Question #625bd

1 Answer
Feb 5, 2018

Increasing the resistance of the circuit slows the rate at which the capacitor discharges.
See the discussion that follows for more detail...

Explanation:

To give a qualitative explanation (without the formulas and numbers), you should realize this - once the capacitor is charged, it has a limited store of electrons (on the negative plate) that are held there until the two plates are connected by an external circuit. This results in a potential difference between the two plates of the capacitor.

Once the circuit is connected across the terminals of the capacitor, the electrons will begin to transfer from the negative plate, through the circuit and finally, they will reach the positive plate. This charge movement reduces the charge on both plates, equally. It continues until both plates are neutral, and the potential difference between the plates goes to zero.

Therefore, if we can reduce the rate at which charge moves through the circuit, we also increase the time it will take before the capacitor is discharged.

Increasing the resistance of the circuit reduces the current, and slows the rate at which the capacitor discharges.
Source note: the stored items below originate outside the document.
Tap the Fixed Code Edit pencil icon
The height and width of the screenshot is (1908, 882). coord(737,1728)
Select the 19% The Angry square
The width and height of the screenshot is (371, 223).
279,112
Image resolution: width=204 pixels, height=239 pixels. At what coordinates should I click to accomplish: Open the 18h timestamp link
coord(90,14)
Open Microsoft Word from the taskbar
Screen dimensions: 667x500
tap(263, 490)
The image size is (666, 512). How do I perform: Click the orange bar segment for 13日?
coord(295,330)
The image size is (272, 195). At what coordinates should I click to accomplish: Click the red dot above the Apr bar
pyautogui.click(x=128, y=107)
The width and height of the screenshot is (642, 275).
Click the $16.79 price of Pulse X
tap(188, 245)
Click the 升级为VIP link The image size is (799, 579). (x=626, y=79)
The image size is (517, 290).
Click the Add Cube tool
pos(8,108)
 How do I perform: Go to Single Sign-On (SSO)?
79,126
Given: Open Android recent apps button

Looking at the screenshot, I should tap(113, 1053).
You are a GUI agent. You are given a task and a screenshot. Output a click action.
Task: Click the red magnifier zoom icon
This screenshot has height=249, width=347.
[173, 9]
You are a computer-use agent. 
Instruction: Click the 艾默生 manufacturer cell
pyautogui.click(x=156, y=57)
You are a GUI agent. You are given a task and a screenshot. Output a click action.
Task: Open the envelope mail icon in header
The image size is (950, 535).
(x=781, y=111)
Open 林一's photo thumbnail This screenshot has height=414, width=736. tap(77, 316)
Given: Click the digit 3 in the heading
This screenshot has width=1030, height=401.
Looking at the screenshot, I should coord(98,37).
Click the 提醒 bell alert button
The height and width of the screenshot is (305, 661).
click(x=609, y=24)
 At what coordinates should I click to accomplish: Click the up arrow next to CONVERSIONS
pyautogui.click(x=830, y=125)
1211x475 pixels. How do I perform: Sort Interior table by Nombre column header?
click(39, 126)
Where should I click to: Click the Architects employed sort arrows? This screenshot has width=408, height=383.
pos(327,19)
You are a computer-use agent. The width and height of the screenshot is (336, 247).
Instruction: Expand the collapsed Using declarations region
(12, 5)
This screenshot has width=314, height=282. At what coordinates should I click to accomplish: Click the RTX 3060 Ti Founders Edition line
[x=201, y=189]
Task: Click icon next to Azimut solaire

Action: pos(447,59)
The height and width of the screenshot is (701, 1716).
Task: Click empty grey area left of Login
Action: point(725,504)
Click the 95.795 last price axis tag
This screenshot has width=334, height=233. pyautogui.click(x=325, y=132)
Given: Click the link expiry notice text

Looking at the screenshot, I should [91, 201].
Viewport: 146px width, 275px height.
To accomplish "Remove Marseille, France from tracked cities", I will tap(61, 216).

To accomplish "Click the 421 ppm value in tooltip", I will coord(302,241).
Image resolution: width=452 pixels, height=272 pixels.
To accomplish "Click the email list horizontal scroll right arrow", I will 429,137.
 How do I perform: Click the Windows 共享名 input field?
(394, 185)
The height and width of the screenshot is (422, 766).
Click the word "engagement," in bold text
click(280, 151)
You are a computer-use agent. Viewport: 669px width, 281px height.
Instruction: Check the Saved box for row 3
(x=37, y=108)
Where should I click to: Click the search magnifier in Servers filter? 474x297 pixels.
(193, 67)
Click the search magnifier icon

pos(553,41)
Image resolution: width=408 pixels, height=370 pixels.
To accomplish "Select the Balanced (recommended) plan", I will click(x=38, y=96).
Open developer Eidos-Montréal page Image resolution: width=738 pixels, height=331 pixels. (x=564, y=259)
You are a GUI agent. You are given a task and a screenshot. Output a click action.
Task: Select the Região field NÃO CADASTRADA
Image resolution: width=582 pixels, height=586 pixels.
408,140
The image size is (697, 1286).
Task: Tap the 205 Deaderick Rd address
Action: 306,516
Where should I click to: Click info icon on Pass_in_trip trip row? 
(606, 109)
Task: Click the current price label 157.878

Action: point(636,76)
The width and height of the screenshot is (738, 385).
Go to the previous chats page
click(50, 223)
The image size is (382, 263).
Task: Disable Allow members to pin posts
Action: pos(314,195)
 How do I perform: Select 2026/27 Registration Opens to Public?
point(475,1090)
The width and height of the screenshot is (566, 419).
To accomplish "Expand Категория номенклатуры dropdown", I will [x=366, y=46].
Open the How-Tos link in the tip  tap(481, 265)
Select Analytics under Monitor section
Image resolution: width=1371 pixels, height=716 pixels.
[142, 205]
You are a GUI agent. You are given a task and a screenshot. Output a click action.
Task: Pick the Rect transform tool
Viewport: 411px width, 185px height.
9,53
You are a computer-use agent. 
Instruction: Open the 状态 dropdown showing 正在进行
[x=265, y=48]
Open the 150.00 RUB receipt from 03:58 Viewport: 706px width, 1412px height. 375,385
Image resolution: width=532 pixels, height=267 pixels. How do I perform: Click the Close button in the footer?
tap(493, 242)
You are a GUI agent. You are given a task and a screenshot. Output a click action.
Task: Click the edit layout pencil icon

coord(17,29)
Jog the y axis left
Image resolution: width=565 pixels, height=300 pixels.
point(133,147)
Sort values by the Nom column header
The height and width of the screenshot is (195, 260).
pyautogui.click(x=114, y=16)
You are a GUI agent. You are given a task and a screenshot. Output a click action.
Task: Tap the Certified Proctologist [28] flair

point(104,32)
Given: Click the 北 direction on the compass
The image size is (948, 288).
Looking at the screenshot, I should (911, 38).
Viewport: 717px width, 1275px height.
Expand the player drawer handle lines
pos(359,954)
Just one peek at the math:

If you multiply together the capacitance C of the capacitor, and the resistance R of the external circuit, you get a product (RC of course) that will have units of seconds, and tells you the amount of time needed for the voltage to drop to 36.8 % (=#e^(-1)#) of its original value. Since the voltage and the charge remaining on the plates is directly proportional, this means that only 36.8% of the charge will remain on the plates.